7 Aug, 2012 21:09 / Updated 12 years ago

Two Swedish pilots who carried out a teddy-bear assault on Belarus have been requested by the country’s officials to return to Minsk as suspects in a criminal probe. The fate of two arrested Belarusians depends on their showing up, authorities add.

In July, two Swedes flying a small plane discharged a teddy-bear bombardment on Belarus. Hundreds of plush provocateurs were parachuted down with “Support freedom of speech!” messages as the plane was flying over the capital, Minsk.Belarus' KGB has detained and charged two Belarusian nationals over the teddy-bear "invasion". The two are accused of aiding foreigners to violate the country’s border. One of the detained men is journalist Anton Suryapin, who was the first in Belarus to report the landing plush troops. The other one, Sergey Bashamirov, was put in custody on the suspicion that he let the two Swedes an apartment while they were planning their operation.“The Swedish nationals who organized and carried out the operation are invited to come to Minsk to take part in the investigation as suspects,” the KGB press service said on Tuesday, adding the court would use the evidence provided to make a final decision on Suryapin’s and Bashamirov’s destinies. If convicted, the two Belarusians may face up to seven years in prison and may be also deprived of property. “It looks like Suryapin and Bashamirov have simply been taken hostage,” Victor Demidov, a political scientist in Belarus, tells Novaya Gazeta. “The KGB makes a condition: if the Swedish pilots do not turn up for the interview, two Belarusian students will get jail terms. Though it is understood already that the latter two have nothing to do with the incident.”

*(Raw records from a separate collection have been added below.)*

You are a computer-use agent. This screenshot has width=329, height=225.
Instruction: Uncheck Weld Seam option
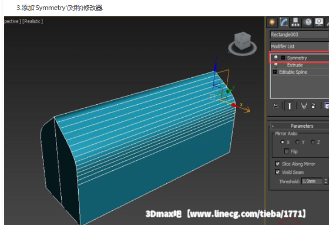277,172
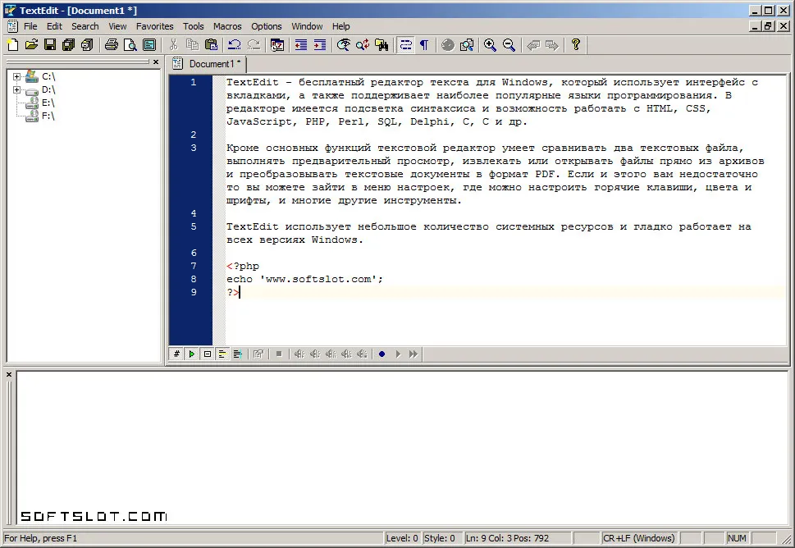
Task: Undo the last edit via the toolbar
Action: [x=235, y=45]
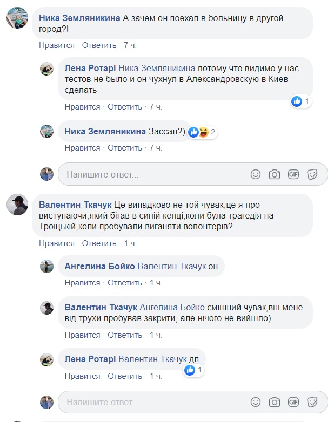The width and height of the screenshot is (334, 422).
Task: Open Ангелина Бойко's profile name link
Action: pos(100,267)
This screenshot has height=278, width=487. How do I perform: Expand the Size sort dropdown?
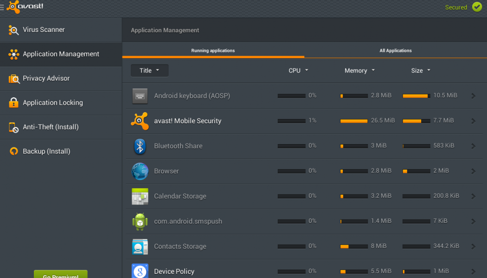pos(421,70)
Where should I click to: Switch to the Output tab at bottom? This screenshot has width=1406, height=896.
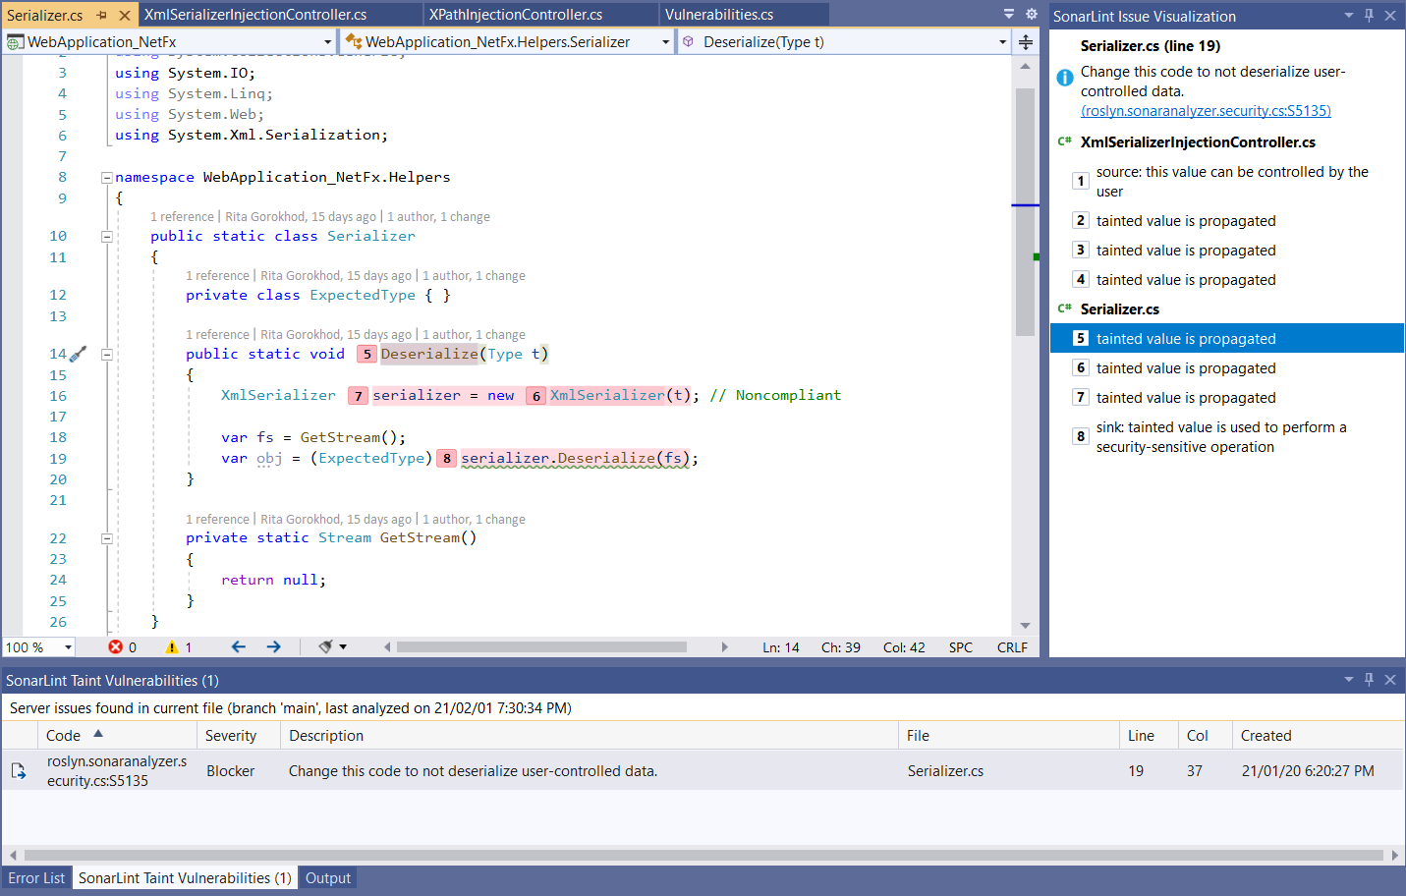327,877
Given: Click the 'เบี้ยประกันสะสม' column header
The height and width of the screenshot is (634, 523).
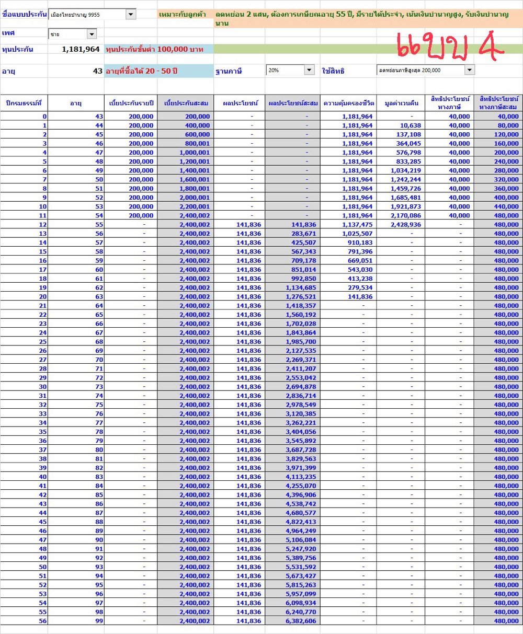Looking at the screenshot, I should (x=185, y=103).
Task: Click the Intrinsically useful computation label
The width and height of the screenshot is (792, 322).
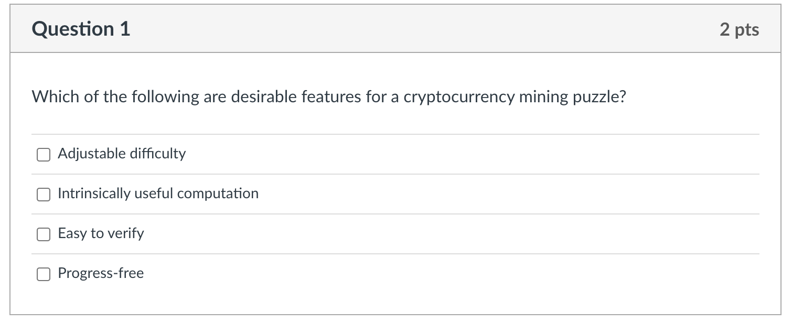Action: [158, 194]
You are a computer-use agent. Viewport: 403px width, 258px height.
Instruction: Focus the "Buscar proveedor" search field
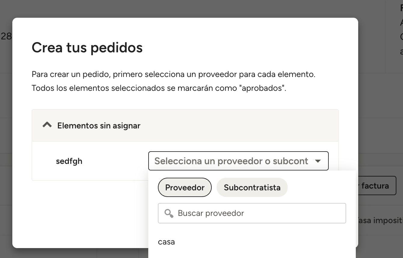pos(259,213)
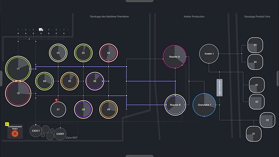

Swedes are ready to go to Belarus if immunity is guaranteed

Belarus’s KGB has not yet contacted "the organizers and performers" of the teddy bear bombardment in person, says the owner of the Swedish advertisement agency, Studio Total, which orchestrated the stunt. “We need an official invitation sent via the post office; a statement on a website is not enough,” Per Cromwell told Belarusian news agency BelaPAN. “These are the conditions: an official invitation and, of course, immunity, a guarantee we won’t be charged when we arrive in Belarus.”Cromwell is sure that Belarus considers them offenders, but he is unsure whether the KGB can punish them in any way on Swedish soil.“What we have managed is that public awareness of the state of affairs in Belarus has skyrocketed. Hundreds, thousands, of news articles have emerged,” says Cromwell. The owner of the PR company admits, however, that he does not know what his Foreign Ministry thinks of the operation.Swedish media say the plane entered Belarusian airspace from Lithuania and as the cargo was emptied, the pilots simply turned around and flew to Sweden. This meant an unauthorized, but still safe, 90-minute journey for the two pilots. The incident was first shrugged off by the country’s authorities as a foreign propaganda stunt, but eventually led to resignation of  Belarus’ top brass. Soon after it, the stunt snowballed into a full-scale diplomatic row.At first Minsk chose not to prolong the accreditation of the Swedish ambassador to Belarus, with Stockholm in return expelling two Belarusian top diplomats. Now Belarus, frustrated by the asymmetric reaction, is closing its embassy in Stockholm and has told the EU country that it has until August 30 to recall its entire diplomatic staff from Minsk.